Stored data
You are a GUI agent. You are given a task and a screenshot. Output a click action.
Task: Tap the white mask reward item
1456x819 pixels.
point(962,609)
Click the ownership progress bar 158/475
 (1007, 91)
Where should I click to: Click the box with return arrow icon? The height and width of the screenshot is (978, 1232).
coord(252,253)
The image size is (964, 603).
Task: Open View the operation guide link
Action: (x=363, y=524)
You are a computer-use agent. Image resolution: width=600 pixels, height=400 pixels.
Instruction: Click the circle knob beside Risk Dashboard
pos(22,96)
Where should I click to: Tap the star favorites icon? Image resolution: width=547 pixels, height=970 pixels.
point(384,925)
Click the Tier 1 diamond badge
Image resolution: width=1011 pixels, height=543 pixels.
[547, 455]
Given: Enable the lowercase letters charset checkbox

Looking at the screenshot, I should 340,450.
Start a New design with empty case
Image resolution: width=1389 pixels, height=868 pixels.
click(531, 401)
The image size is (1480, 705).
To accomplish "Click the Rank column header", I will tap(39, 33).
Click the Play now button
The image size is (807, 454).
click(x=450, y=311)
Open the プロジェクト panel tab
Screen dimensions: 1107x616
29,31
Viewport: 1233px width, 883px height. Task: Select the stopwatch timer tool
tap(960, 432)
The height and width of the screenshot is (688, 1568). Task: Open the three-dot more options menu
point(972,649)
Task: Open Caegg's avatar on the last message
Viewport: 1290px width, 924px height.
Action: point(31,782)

■ Task to carry out
Word for word, restate the entries that appear above.

■ Exercise result
You are a GUI agent. You are given a task and a screenshot. Output a click action.
Task: Tap the white mask reward item
1456x819 pixels.
point(962,609)
Click the ownership progress bar 158/475
 (1007, 91)
Where should I click to: Click the box with return arrow icon? The height and width of the screenshot is (978, 1232).
coord(252,253)
The image size is (964, 603).
Task: Open View the operation guide link
Action: (x=363, y=524)
You are a computer-use agent. Image resolution: width=600 pixels, height=400 pixels.
Instruction: Click the circle knob beside Risk Dashboard
pos(22,96)
Where should I click to: Tap the star favorites icon? Image resolution: width=547 pixels, height=970 pixels.
point(384,925)
Click the Tier 1 diamond badge
Image resolution: width=1011 pixels, height=543 pixels.
[547, 455]
Given: Enable the lowercase letters charset checkbox

Looking at the screenshot, I should 340,450.
Start a New design with empty case
Image resolution: width=1389 pixels, height=868 pixels.
click(531, 401)
The image size is (1480, 705).
To accomplish "Click the Rank column header", I will tap(39, 33).
Click the Play now button
The image size is (807, 454).
click(x=450, y=311)
Open the プロジェクト panel tab
Screen dimensions: 1107x616
29,31
Viewport: 1233px width, 883px height. Task: Select the stopwatch timer tool
tap(960, 432)
The height and width of the screenshot is (688, 1568). Task: Open the three-dot more options menu
point(972,649)
Task: Open Caegg's avatar on the last message
Viewport: 1290px width, 924px height.
Action: point(31,782)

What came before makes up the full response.